Act 3: Another week later, we returned again. This time my friend Roger (above with his wife Laura on their boat) was a star in renting scuba gear for me and meeting us at the dock in Tiburon. Once again Jim did the heavy lifting from the dinghy and I went in with the scuba gear, which completed the whole spaceman going into the unknown motif. Roger also got me a brand new dive light, which was totally useless in zero visibility. Once again we made a day of it, and left eight or ten friends partying on Condesa nearby.
The scuba gear allowed me a lot more time on the bottom for assessment and contemplation. The chain was indeed looped around a horizontal piling, and after feeling this piling up and down, it seemed an impossible situation since neither end of the piling was off the seabed. I braced my fins against-whatever is down there-and tried to move the piling. It wouldn’t budge. I thought about it some more, and figured that the piling moving was the only possibility, so once again I grunted to move it. It did move, albeit very slowly because it was stuck in the muck on the bottom of San Francisco Bay. Finally, there I was in total darkness and zero visibility, standing in the muck, holding a 500 pound, 18-inch diameter, barnacle-encrusted piling on my shoulder…which I could easily drop and hopelessly pin myself to the bottom. I got the chain unwrapped and gave the signal to Jim to pull up chain, which was two sharp yanks, or was it many repeated yanks? The yanking got confusing for both of us, and more chain kept falling on my head.

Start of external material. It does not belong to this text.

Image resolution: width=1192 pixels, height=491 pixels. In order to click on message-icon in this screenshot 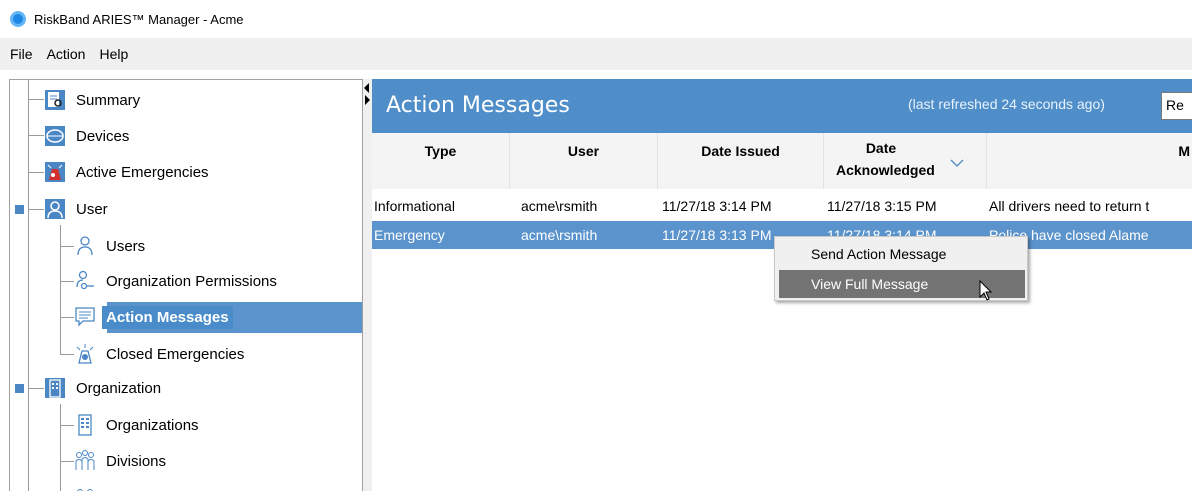, I will do `click(85, 317)`.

I went to the surface to report the good news and sort out the yanking. Jim pulled in another hundred feet of chain and we got to the original snag. I went down again and could actually see a little before stirring up the silt. The anchor itself, my 45-pound CQR, was wedged under yet another piling and quickly freed. Jim pulled it to the surface and we were now in a very overloaded little 8-foot dinghy with 800 pounds of anchor and chain, scuba gear, and two grown men.

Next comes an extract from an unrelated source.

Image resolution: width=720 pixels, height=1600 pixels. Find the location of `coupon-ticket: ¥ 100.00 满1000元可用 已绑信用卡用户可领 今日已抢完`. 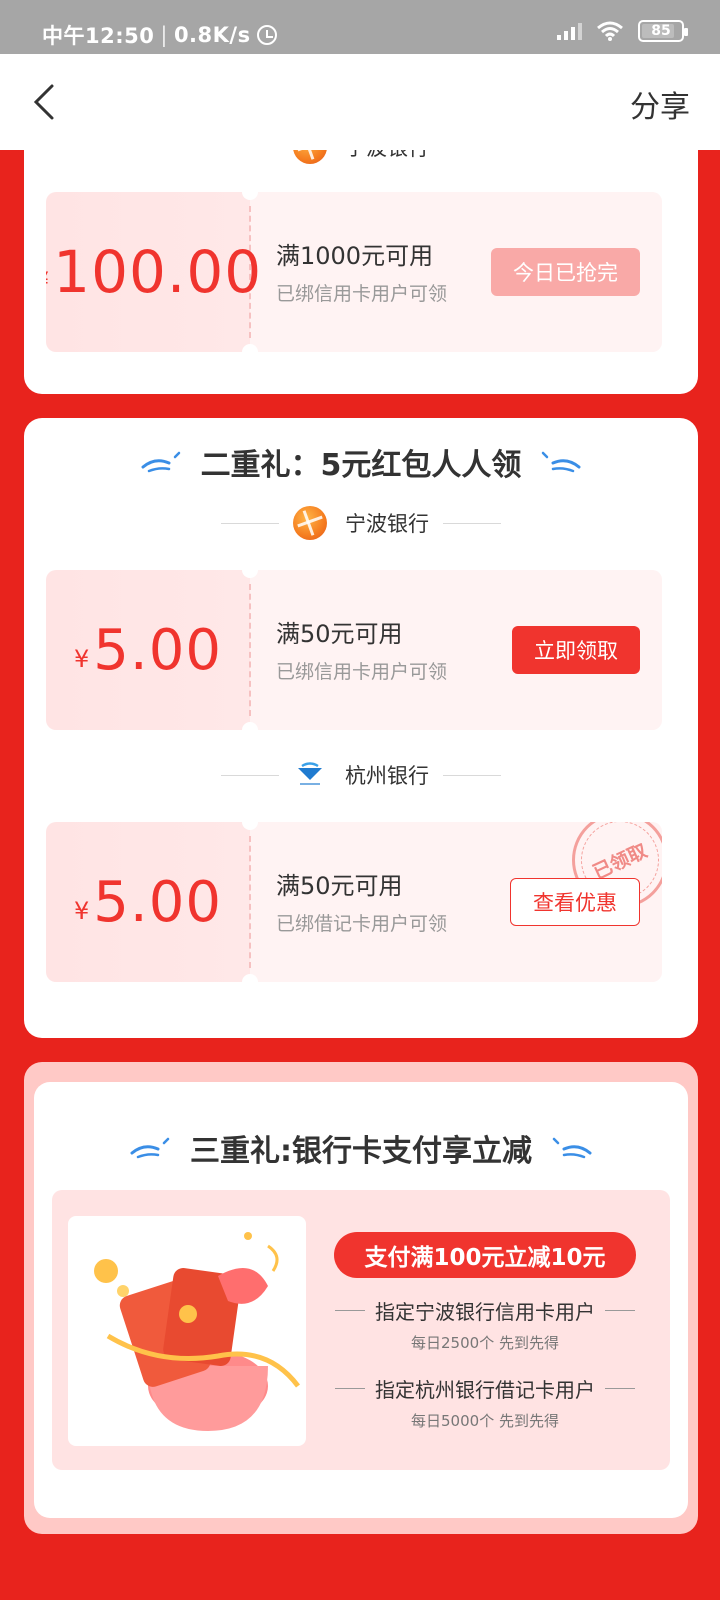

coupon-ticket: ¥ 100.00 满1000元可用 已绑信用卡用户可领 今日已抢完 is located at coordinates (354, 272).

We returned to Condesa like conquering heroes. Once again I felt a veil of distance between me and the earthlings barbequing on Condesa. I was only down for half an hour this time, but it might as well have been a lifetime.
The next day I went to return the scuba gear and the guy at the dive shop had a good laugh and let me know, once again, that I wasn’t the first to lose an anchor at this particular spot. In fact, he said the spot would yield some pretty good hunting for a little amateur salvage operation.